A quorum of stockholders is necessary to hold a valid meeting. A quorum will be present if at least a majority of our outstanding shares of common stock are represented by votes at the Annual Meeting or by proxy. At the close of business on April 3, 2017, the record date for the Annual Meeting, there were 51,143,638 shares of common stock outstanding. Thus, a total of 51,143,638 shares are entitled to vote at the Annual Meeting and holders of common stock representing at least 25,571,820 votes must be represented at the Annual Meeting or by proxy to have a quorum.
Your shares will be counted towards the quorum only if you submit a valid proxy (or if one is submitted on your behalf by your broker, bank or other agent) or if you vote in person at the Annual Meeting. Abstentions and broker non-votes will be counted towards the quorum requirement.
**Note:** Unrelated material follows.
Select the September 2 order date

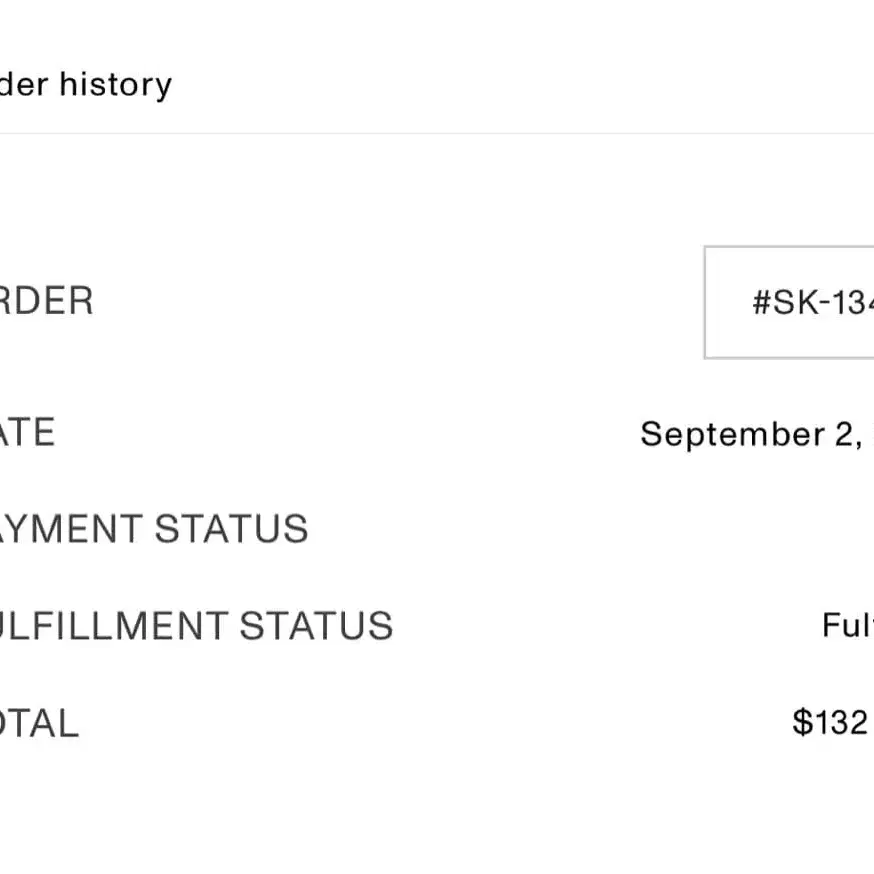click(x=756, y=434)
If there is no quorum, the chairman of the meeting or a majority of the shares present at the Annual Meeting may adjourn the Annual Meeting to another date.
Additional Information
If you have already submitted your proxy for the Annual Meeting and wish to revoke or change your vote, you may do so at any time before the final vote at the Annual Meeting. If you are a stockholder of record, you may revoke your proxy by (i) submitting another properly completed and executed proxy card with a later date, (ii) submitting a new proxy through the internet or by telephone (1-800-652-VOTE) (your latest internet or telephone instructions submitted prior to the deadline will be followed), (iii) sending a written notice that you are revoking your proxy to our Corporate Secretary, c/o Masimo Corporation, 52 Discovery, Irvine, California 92618, or (iv) attending the Annual Meeting and voting in person. However, simply attending the Annual Meeting will not, by itself, revoke your proxy. Proxies which have already been submitted, and which are not subsequently revoked or changed as described above, will be voted at the Annual Meeting as indicated. Detailed information regarding voting procedures can be found in the Proxy Statement.
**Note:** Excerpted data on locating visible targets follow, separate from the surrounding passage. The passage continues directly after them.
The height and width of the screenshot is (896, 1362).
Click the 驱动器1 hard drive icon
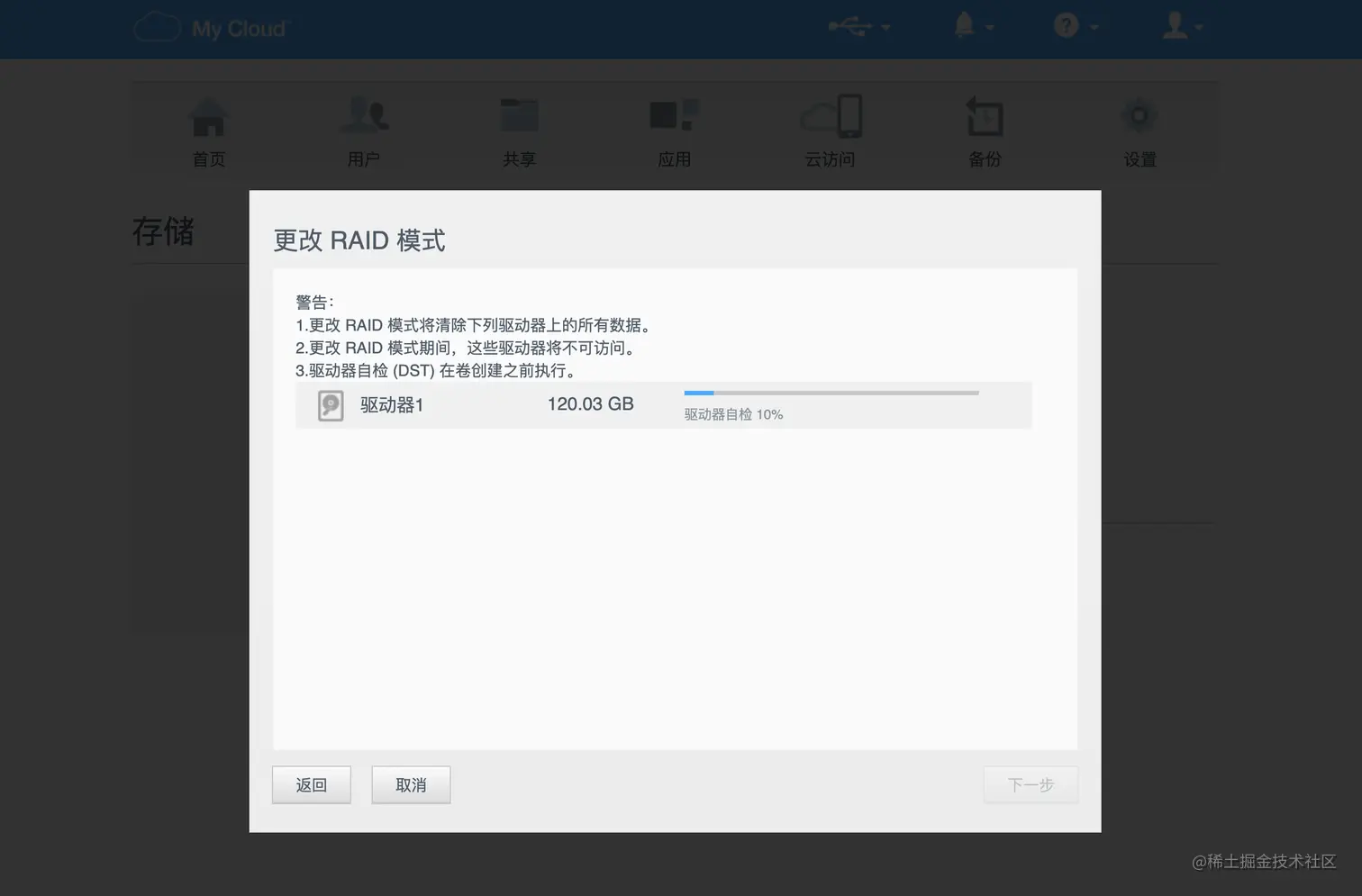click(330, 405)
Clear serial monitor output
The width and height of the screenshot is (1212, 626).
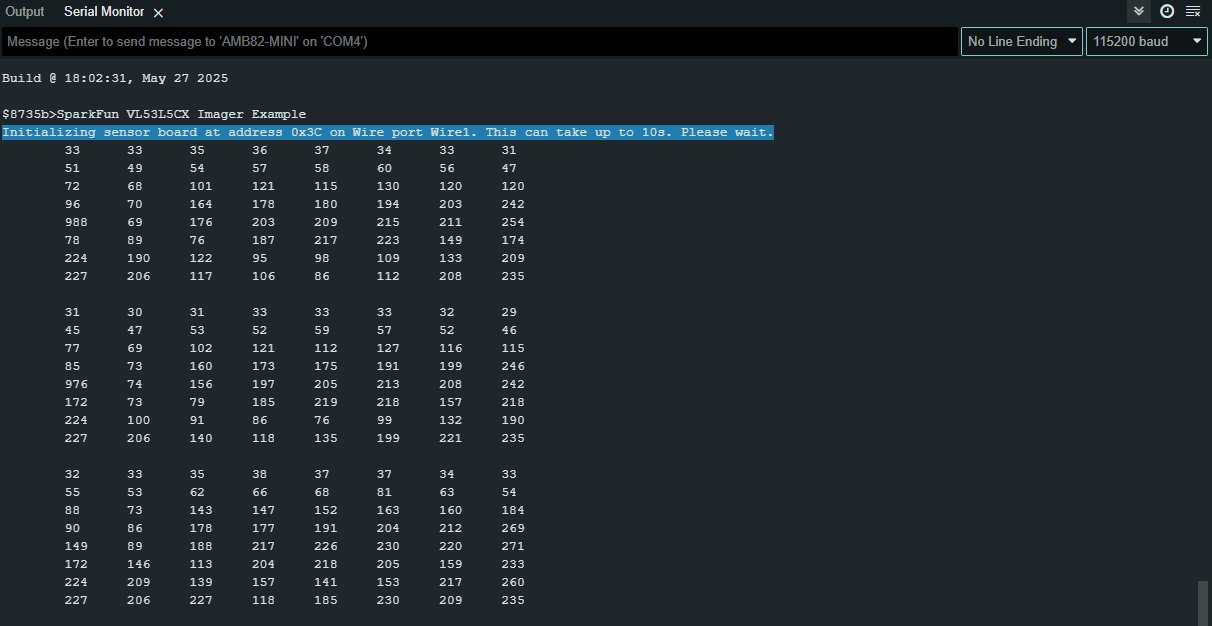(1193, 11)
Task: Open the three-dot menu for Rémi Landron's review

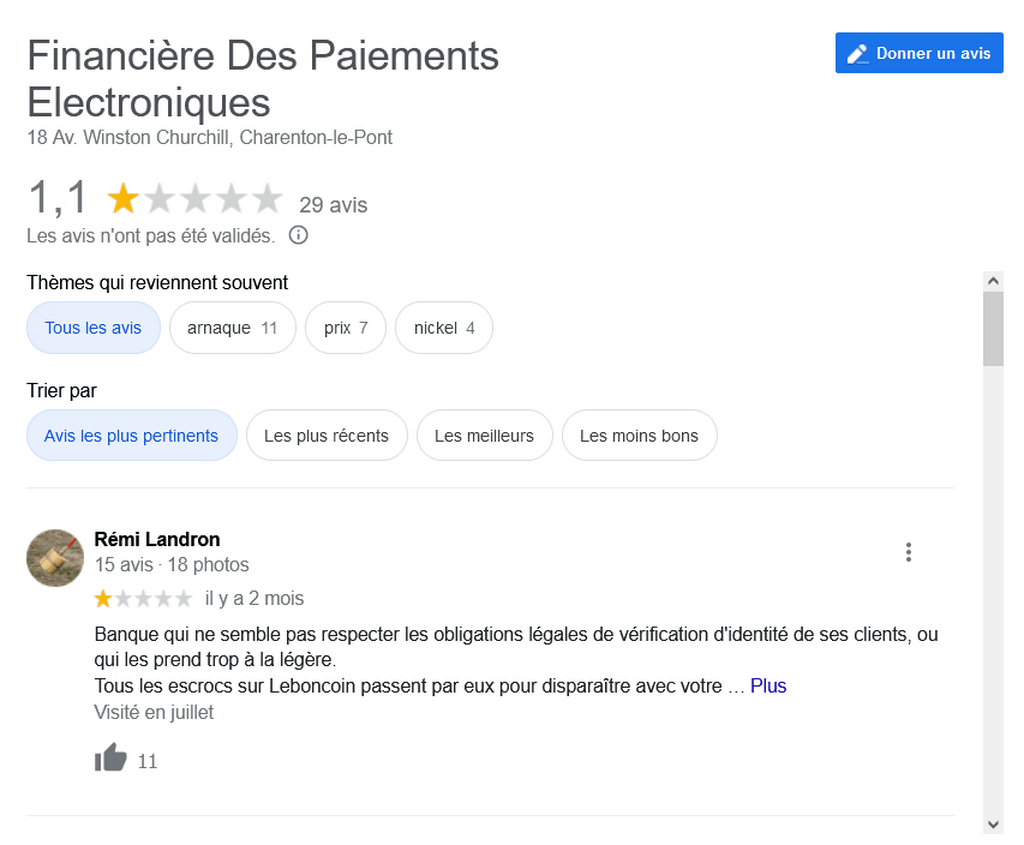Action: coord(908,552)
Except as described in this Supplement, the information disclosed in the Proxy Statement continues to apply. To the extent that information in this Supplement differs from information disclosed in the Proxy Statement, the information in this Supplement applies. The Proxy Statement and this Supplement have been filed with the SEC and are also available on our website at http://www.masimo.com/About-Masimo/investors/. You may also obtain a copy of our 2016 annual report without charge by sending a written request to Corporate Secretary, c/o Masimo Corporation, 52 Discovery, Irvine, California 92618.